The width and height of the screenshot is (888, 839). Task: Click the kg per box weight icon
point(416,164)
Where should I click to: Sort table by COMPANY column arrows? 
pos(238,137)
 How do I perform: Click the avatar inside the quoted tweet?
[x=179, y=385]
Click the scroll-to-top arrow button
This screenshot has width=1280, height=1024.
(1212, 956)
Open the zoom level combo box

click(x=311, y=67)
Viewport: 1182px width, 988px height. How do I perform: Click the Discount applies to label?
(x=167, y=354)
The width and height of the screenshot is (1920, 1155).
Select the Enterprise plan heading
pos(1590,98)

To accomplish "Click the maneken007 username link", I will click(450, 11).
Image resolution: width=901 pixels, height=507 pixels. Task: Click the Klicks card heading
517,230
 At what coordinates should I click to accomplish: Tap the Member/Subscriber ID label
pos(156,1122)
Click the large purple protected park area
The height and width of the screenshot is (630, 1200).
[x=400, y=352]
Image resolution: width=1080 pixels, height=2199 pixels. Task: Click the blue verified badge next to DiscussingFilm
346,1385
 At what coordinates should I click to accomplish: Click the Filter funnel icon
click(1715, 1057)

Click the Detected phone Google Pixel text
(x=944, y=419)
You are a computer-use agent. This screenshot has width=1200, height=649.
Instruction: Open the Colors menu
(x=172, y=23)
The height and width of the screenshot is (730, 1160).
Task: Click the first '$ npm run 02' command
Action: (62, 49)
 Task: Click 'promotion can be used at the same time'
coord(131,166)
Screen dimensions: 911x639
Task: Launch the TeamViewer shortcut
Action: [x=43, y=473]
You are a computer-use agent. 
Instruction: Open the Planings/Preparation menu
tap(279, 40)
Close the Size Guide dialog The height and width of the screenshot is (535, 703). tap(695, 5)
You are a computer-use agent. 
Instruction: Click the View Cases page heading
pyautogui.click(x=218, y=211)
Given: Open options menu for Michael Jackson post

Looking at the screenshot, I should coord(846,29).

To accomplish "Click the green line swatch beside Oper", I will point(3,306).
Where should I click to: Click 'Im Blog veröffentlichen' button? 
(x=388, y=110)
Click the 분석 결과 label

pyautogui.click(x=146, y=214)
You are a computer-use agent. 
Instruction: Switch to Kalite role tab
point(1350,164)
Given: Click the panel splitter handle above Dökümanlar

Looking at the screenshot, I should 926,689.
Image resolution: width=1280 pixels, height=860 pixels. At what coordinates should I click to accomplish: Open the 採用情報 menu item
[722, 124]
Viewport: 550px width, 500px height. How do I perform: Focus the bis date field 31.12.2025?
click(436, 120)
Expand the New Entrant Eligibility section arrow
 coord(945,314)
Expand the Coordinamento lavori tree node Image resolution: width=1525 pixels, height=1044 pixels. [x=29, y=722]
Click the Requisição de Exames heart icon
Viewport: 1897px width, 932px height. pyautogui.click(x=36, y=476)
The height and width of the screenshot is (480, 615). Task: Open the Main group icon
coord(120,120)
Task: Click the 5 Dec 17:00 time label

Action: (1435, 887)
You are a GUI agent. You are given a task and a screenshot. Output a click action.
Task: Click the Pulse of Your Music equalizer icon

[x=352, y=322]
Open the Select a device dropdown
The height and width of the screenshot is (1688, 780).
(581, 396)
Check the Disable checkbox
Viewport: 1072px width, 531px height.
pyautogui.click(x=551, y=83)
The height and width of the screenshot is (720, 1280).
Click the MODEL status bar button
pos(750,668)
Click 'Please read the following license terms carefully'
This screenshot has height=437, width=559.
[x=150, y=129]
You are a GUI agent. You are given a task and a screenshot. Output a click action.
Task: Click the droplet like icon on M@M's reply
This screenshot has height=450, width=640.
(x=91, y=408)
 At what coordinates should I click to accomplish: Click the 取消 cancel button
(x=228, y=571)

§ Work required
Please repeat the listing exactly, with nothing left out.

§ Written response
The width and height of the screenshot is (888, 839). Task: Click the kg per box weight icon
point(416,164)
Where should I click to: Sort table by COMPANY column arrows? 
pos(238,137)
 How do I perform: Click the avatar inside the quoted tweet?
[x=179, y=385]
Click the scroll-to-top arrow button
This screenshot has width=1280, height=1024.
(1212, 956)
Open the zoom level combo box

click(x=311, y=67)
Viewport: 1182px width, 988px height. How do I perform: Click the Discount applies to label?
(x=167, y=354)
The width and height of the screenshot is (1920, 1155).
Select the Enterprise plan heading
pos(1590,98)

To accomplish "Click the maneken007 username link", I will click(450, 11).
Image resolution: width=901 pixels, height=507 pixels. Task: Click the Klicks card heading
517,230
 At what coordinates should I click to accomplish: Tap the Member/Subscriber ID label
pos(156,1122)
Click the large purple protected park area
The height and width of the screenshot is (630, 1200).
[x=400, y=352]
Image resolution: width=1080 pixels, height=2199 pixels. Task: Click the blue verified badge next to DiscussingFilm
346,1385
 At what coordinates should I click to accomplish: Click the Filter funnel icon
click(1715, 1057)

Click the Detected phone Google Pixel text
(x=944, y=419)
You are a computer-use agent. This screenshot has width=1200, height=649.
Instruction: Open the Colors menu
(x=172, y=23)
The height and width of the screenshot is (730, 1160).
Task: Click the first '$ npm run 02' command
Action: (62, 49)
 Task: Click 'promotion can be used at the same time'
coord(131,166)
Screen dimensions: 911x639
Task: Launch the TeamViewer shortcut
Action: [x=43, y=473]
You are a computer-use agent. 
Instruction: Open the Planings/Preparation menu
tap(279, 40)
Close the Size Guide dialog The height and width of the screenshot is (535, 703). tap(695, 5)
You are a computer-use agent. 
Instruction: Click the View Cases page heading
pyautogui.click(x=218, y=211)
Given: Open options menu for Michael Jackson post

Looking at the screenshot, I should coord(846,29).

To accomplish "Click the green line swatch beside Oper", I will point(3,306).
Where should I click to: Click 'Im Blog veröffentlichen' button? 
(x=388, y=110)
Click the 분석 결과 label

pyautogui.click(x=146, y=214)
You are a computer-use agent. 
Instruction: Switch to Kalite role tab
point(1350,164)
Given: Click the panel splitter handle above Dökümanlar

Looking at the screenshot, I should 926,689.
Image resolution: width=1280 pixels, height=860 pixels. At what coordinates should I click to accomplish: Open the 採用情報 menu item
[722, 124]
Viewport: 550px width, 500px height. How do I perform: Focus the bis date field 31.12.2025?
click(436, 120)
Expand the New Entrant Eligibility section arrow
 coord(945,314)
Expand the Coordinamento lavori tree node Image resolution: width=1525 pixels, height=1044 pixels. [x=29, y=722]
Click the Requisição de Exames heart icon
Viewport: 1897px width, 932px height. pyautogui.click(x=36, y=476)
The height and width of the screenshot is (480, 615). Task: Open the Main group icon
coord(120,120)
Task: Click the 5 Dec 17:00 time label

Action: (1435, 887)
You are a GUI agent. You are given a task and a screenshot. Output a click action.
Task: Click the Pulse of Your Music equalizer icon

[x=352, y=322]
Open the Select a device dropdown
The height and width of the screenshot is (1688, 780).
(581, 396)
Check the Disable checkbox
Viewport: 1072px width, 531px height.
pyautogui.click(x=551, y=83)
The height and width of the screenshot is (720, 1280).
Click the MODEL status bar button
pos(750,668)
Click 'Please read the following license terms carefully'
This screenshot has height=437, width=559.
[x=150, y=129]
You are a GUI agent. You are given a task and a screenshot. Output a click action.
Task: Click the droplet like icon on M@M's reply
This screenshot has height=450, width=640.
(x=91, y=408)
 At what coordinates should I click to accomplish: Click the 取消 cancel button
(x=228, y=571)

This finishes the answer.